Before we begin, let me say that the key reason to incorporate or form an LLC is to limit the liability of the owners and shield personal finances from that of the business. But inevitably, questions about incorporating typically boil down to a single topic…taxes.
Whether it’s reducing self-employment taxes or looking to avoid that ‘double taxation’ whammy, business owners ponder which legal structure is right for their business and financial situation. In a previous article, I discussed the issue of double taxation and the S Corporation’s pass-through tax treatment.
But there are other tax implications involved when picking a business structure.
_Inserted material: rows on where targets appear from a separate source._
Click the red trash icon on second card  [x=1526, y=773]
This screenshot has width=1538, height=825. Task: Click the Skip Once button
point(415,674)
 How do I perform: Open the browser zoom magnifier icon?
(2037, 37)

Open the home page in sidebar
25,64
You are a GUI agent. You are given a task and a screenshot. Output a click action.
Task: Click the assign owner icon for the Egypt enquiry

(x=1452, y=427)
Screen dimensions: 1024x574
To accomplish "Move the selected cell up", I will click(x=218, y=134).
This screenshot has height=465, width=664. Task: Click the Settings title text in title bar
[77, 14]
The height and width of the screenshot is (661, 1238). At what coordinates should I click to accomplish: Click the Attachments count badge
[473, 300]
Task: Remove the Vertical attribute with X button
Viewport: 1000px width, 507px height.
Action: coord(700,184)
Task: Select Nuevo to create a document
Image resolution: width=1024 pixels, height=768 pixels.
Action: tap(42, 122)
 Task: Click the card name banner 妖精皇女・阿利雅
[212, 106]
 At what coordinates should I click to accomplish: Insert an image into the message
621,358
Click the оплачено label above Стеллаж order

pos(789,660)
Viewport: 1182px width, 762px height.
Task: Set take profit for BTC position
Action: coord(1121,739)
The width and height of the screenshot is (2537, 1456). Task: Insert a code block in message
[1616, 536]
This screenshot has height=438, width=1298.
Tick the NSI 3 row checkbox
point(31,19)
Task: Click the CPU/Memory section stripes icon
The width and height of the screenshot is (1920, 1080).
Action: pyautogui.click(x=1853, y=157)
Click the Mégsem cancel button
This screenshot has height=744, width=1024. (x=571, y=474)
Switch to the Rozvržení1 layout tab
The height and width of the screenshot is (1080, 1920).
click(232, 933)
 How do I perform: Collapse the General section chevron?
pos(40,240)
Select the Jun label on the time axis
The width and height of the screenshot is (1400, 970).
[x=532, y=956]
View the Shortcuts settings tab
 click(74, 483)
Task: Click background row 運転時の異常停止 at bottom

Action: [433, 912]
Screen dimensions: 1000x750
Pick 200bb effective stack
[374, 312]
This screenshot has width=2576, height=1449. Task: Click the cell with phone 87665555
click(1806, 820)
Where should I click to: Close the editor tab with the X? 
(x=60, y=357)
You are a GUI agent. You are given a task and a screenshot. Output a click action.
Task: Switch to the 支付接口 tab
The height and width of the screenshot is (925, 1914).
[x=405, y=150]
And here I’d like to focus on how business deductions and employee benefits are affected by your legal structure:
A C Corporation can deduct 100% of the health insurance it pays for its employees, including those employees who are shareholders. The corporation can also fully deduct the costs of any medical reimbursement plan. And employees of a C Corporation are not taxed on the health benefits they receive.
With the S Corporation (and LLC that has elected pass-through tax treatment), it’s a different story. In an S Corporation, 2% or greater shareholders are not considered employees. Note: The term 2% shareholder refers to someone who directly or indirectly owns more than 2% of the corporation’s stock or owns stock with more than 2% of the voting power, at any time during the year. The health insurance of a 2% shareholder isn’t deductible by the corporation unless it’s included on the shareholder-employee’s W2. This means that these shareholders will need to pay taxes on their medical benefits ? however, they may be entitled to deduct those medial expenses on their personal tax returns.
If you find yourself in this situation, please take the time to make sure you’ve set up your policy and reimbursements correctly. For example, the healthcare policy can be in the name of the S Corporation and the S Corporation can pay the premiums and report the premium amounts as W2 wages. Or, if the policy is in your own name (and you pay the premiums yourself), the S Corporation must reimburse you and report the premium amount on the W2 wages.
In addition, be aware that you’ll need to make the same coverage benefits (this holds true for retirement plans and other benefits as well) to all employees within the same classification. You can offer different plans to different classes of employees (i.e. full-time workers, part-time workers, salaried workers, hourly workers), but you must treat everyone within the same classification consistently.
Both C Corporations and S Corporations can offer retirement plans to employees, including shareholder employees. Examples include: SEP plans (where the Corp can make large contributions to employee IRAs), Simple IRAs (with low employee contributions and employer matching contributions), and 401K (with higher contribution limits). However, be aware that in the S Corporation, shareholder employees receive retirement plan benefits based on earned W2 income, and not their shares of the corporation profit (in the form of dividends).